Zoom also helped the San José team evolve services, as Camarena noted, “We moved from translation to transcreation.” Transcreation means a message isn’t just put into the right language but is also culturally appropriate and relevant. The direct translation of words can miss important context and may not resonate with intended audiences. 

Transcreation was fundamental in conveying timely, important emergency information. And the reception was overwhelming. According to Gould, the team witnessed “147,000 total visits to transcreated emergency webpages — 58,000 for Spanish, 64,000 for Vietnamese, and 25,000 for Chinese.”

Public safety continuity 

“[With Zoom] we were able to sustain all of our major public health services — police, fire, water, sanitation — without disruption,” Riordan noted. The San José team was even able to operationalize a food necessities distribution program for those who were in need or out of work due to COVID-19. ”We delivered over 2 million meals a week,” he added.

Bridging the digital divide

“We bridged a digital divide by distributing hotspots, computers, [tablets], so [the public] could communicate with us [over Zoom] and to support education,” Riordan said. 

The increased digital presence resulted in better community engagement across town hall and City meetings, as Taber noted, “On average, we used to have [less than] 50 people attend meetings in person. For virtual meetings, we have about 263 unique viewers per meeting and we recently peaked with 573 viewers.” When it came time to discuss an important topic recently, Taber and the team saw a robust, hybrid pool of attendees. “We had about 100 people attend in person, and 1,000 attend virtually.” The team has also provided access to Zoom recordings of public meetings over YouTube and Facebook, resulting in engagement as high as 4,000 views for a single public session. 

Protecting lives and livelihoods

San José’s disaster response and recovery planning was also focused on helping those who are struggling most, using collaboration technology to orchestrate outreach to those facing housing insecurity. The team also used this technology to implement testing and vaccination efforts in areas where vulnerable populations live, execute programs for the homeless, coordinate addiction relief services, and more.

“All of this was done through the Zoom capability — Zoom brought us together to do incredible things that will have a lasting impact,” Riordan said.

Reimagining the workings of local government 

With challenge comes an opportunity for change. The City of San José embraced the obstacles ahead of them to bring innovation and inclusivity into the forefront of everything they do. This matches the people of Silicon Valley, as the San José team noted, “We aspire to be as innovative as the community we serve.” 

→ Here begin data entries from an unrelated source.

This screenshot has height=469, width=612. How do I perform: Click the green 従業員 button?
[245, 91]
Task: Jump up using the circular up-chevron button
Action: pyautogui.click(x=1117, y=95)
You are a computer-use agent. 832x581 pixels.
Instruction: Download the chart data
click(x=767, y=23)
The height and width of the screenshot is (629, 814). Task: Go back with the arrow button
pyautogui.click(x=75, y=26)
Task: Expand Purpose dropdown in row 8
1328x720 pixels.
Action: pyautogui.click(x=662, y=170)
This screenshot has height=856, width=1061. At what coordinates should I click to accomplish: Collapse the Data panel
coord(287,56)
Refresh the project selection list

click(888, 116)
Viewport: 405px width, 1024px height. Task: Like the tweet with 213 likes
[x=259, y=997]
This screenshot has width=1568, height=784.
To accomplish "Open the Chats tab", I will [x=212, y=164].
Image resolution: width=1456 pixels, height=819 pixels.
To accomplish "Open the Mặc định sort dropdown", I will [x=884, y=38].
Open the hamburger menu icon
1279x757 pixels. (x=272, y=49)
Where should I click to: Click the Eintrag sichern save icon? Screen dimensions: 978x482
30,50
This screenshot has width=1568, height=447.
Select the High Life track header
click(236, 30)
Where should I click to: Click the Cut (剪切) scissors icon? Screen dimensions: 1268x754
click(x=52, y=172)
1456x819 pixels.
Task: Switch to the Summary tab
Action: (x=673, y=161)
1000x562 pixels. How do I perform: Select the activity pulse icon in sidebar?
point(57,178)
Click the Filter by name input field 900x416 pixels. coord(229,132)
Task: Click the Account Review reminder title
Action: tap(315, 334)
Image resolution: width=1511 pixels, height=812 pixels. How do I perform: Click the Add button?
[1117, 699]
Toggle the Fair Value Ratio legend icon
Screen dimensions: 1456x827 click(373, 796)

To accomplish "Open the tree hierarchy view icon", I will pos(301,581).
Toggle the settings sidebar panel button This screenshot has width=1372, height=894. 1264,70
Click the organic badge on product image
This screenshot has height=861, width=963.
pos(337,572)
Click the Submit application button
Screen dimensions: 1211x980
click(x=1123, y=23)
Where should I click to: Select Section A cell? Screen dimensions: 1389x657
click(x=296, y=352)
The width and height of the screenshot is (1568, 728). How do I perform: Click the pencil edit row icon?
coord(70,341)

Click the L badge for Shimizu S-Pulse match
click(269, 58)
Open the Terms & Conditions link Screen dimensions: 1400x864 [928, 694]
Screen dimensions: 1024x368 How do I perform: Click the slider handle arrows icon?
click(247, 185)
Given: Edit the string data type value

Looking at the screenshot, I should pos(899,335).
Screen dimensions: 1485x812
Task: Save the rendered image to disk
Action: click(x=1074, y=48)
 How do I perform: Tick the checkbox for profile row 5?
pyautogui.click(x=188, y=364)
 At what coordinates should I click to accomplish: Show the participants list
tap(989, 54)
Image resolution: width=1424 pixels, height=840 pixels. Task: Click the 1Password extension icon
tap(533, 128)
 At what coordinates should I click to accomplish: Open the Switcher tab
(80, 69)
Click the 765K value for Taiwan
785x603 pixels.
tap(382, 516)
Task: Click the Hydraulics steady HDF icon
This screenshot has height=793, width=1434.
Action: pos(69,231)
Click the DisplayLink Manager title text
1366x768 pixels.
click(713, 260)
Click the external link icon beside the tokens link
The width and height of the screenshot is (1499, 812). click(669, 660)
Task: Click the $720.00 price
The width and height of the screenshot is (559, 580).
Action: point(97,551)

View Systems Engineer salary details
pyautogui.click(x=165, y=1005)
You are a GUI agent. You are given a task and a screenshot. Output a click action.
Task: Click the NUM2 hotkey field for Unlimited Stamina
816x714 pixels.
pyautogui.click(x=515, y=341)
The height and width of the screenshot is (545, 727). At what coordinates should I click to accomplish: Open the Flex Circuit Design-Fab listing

“Even local governments can embrace ingenuity and efficiency. This past year tested a system and a culture, and necessitated doing business differently. From revising policy to the adoption of various technology tools, [we had to find] more effective methods to reach and engage all members of our community, regardless of which language is spoken or if they’re differently-abled individuals,” Maciel reflected.

“We used these tools to connect in a way that we’ve never connected before — to be the answer to a community in a time of crisis. We now have a digital workforce and digital public. We tell people welcome back, but it’s different now,” Lloyd said. “We have a couple of imperatives we are focusing on: continuing pandemic recovery, managing a different type of organization, and using these tools to make decisions that are more representative of our community.” The City sees Zoom playing an important role in those efforts.